BEGIN Provided data

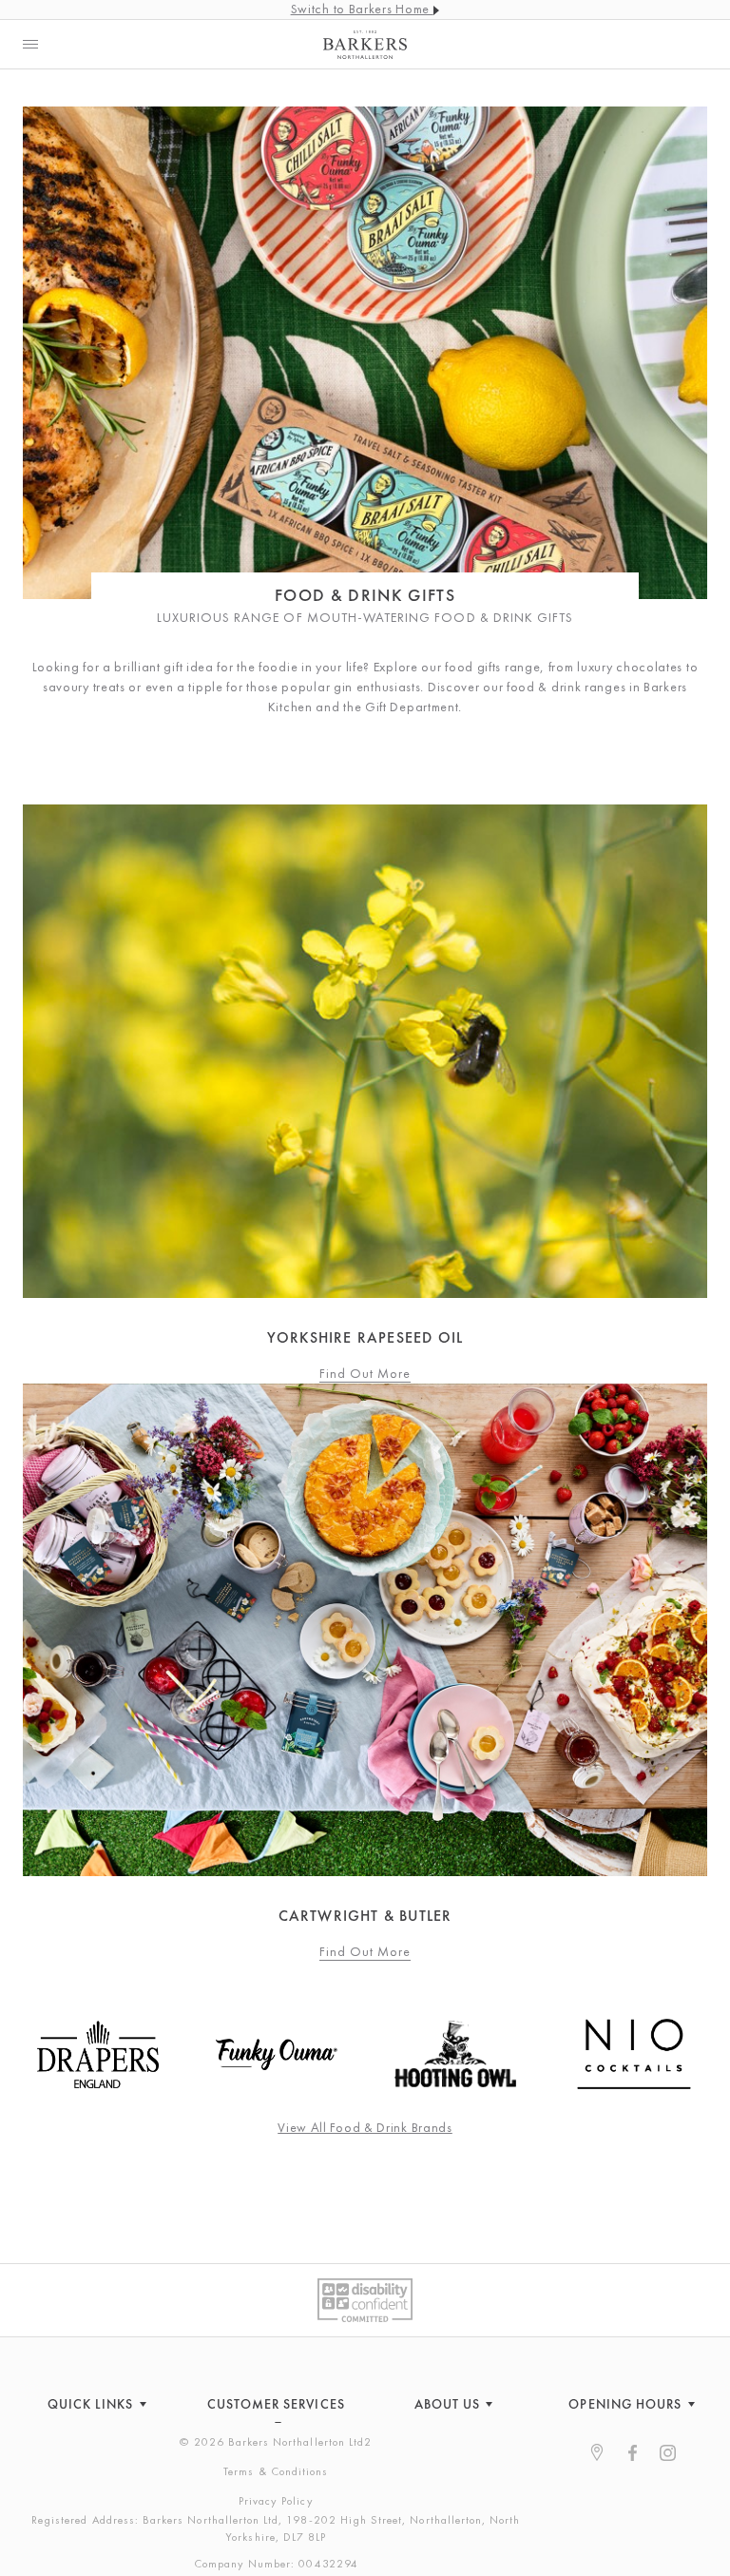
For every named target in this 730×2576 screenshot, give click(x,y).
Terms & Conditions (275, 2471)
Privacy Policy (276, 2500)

END Provided data
BEGIN Provided data

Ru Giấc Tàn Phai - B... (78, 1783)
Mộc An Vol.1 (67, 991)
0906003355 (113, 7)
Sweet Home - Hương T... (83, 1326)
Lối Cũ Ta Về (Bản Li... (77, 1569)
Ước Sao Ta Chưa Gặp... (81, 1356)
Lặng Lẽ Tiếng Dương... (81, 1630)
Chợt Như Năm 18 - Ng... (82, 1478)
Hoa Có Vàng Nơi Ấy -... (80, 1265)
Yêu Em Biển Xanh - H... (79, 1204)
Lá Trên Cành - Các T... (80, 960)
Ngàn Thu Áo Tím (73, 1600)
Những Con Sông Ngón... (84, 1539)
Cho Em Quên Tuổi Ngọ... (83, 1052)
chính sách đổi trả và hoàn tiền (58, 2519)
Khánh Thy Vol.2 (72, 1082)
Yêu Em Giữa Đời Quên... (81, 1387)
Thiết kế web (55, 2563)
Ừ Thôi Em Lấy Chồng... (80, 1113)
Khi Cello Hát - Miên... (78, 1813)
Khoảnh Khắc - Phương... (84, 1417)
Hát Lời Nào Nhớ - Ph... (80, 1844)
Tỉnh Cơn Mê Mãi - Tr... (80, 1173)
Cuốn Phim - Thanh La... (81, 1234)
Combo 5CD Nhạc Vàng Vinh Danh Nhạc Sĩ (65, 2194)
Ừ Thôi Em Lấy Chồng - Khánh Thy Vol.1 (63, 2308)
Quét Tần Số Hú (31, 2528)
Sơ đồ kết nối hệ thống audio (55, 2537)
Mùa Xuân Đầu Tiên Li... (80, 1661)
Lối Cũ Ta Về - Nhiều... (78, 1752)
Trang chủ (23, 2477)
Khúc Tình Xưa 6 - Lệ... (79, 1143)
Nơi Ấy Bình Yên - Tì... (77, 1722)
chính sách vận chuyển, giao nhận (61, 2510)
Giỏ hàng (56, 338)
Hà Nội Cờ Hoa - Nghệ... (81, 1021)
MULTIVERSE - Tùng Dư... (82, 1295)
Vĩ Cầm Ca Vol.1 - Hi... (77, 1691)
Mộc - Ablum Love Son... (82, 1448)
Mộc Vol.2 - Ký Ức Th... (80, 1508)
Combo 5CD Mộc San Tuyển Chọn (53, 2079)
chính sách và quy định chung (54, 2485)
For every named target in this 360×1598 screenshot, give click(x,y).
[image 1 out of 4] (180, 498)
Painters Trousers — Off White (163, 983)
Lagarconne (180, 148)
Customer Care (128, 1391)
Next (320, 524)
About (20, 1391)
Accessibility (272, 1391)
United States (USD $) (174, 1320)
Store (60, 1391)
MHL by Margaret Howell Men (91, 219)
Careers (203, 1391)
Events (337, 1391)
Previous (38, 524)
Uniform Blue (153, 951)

END Provided data
BEGIN Provided data

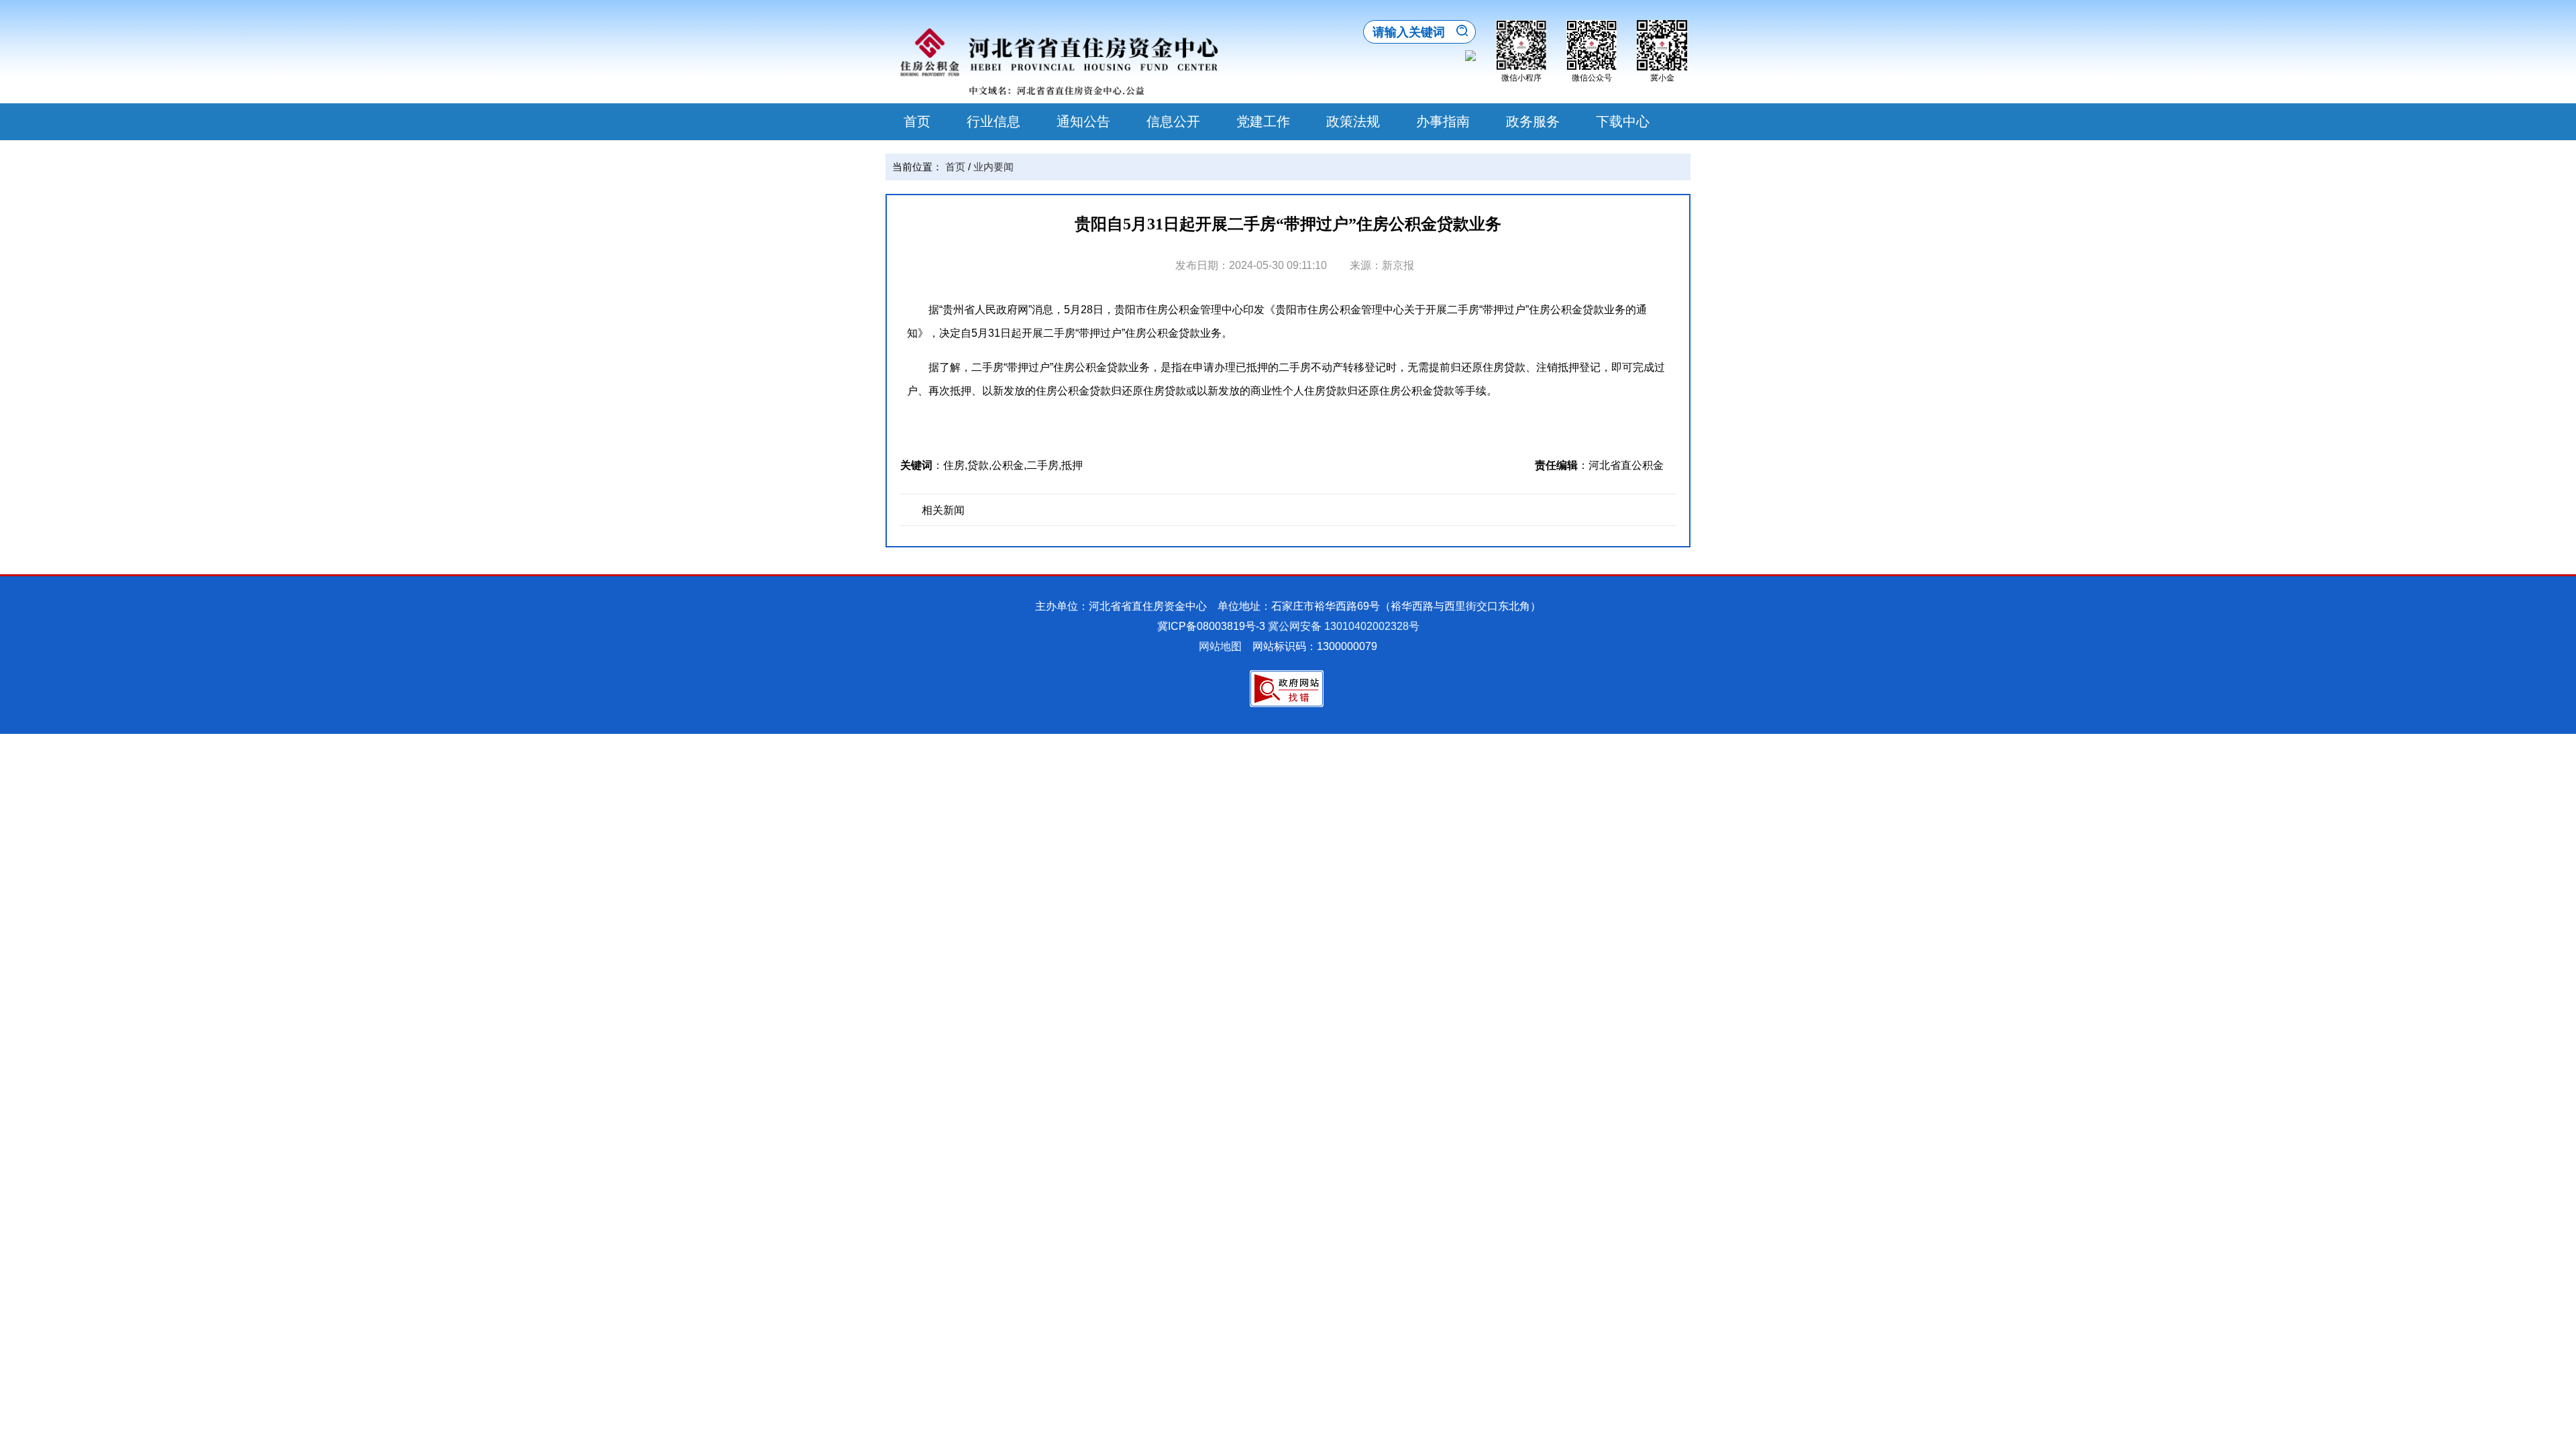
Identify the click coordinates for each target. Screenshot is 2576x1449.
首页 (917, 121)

END Provided data

About this exercise
Your answer should consist of the lines above that hold the word "Chồng", copied exactly.

Your response
Ừ Thôi Em Lấy Chồng... (80, 1113)
Ừ Thôi Em Lấy Chồng - Khánh Thy Vol.1 (63, 2308)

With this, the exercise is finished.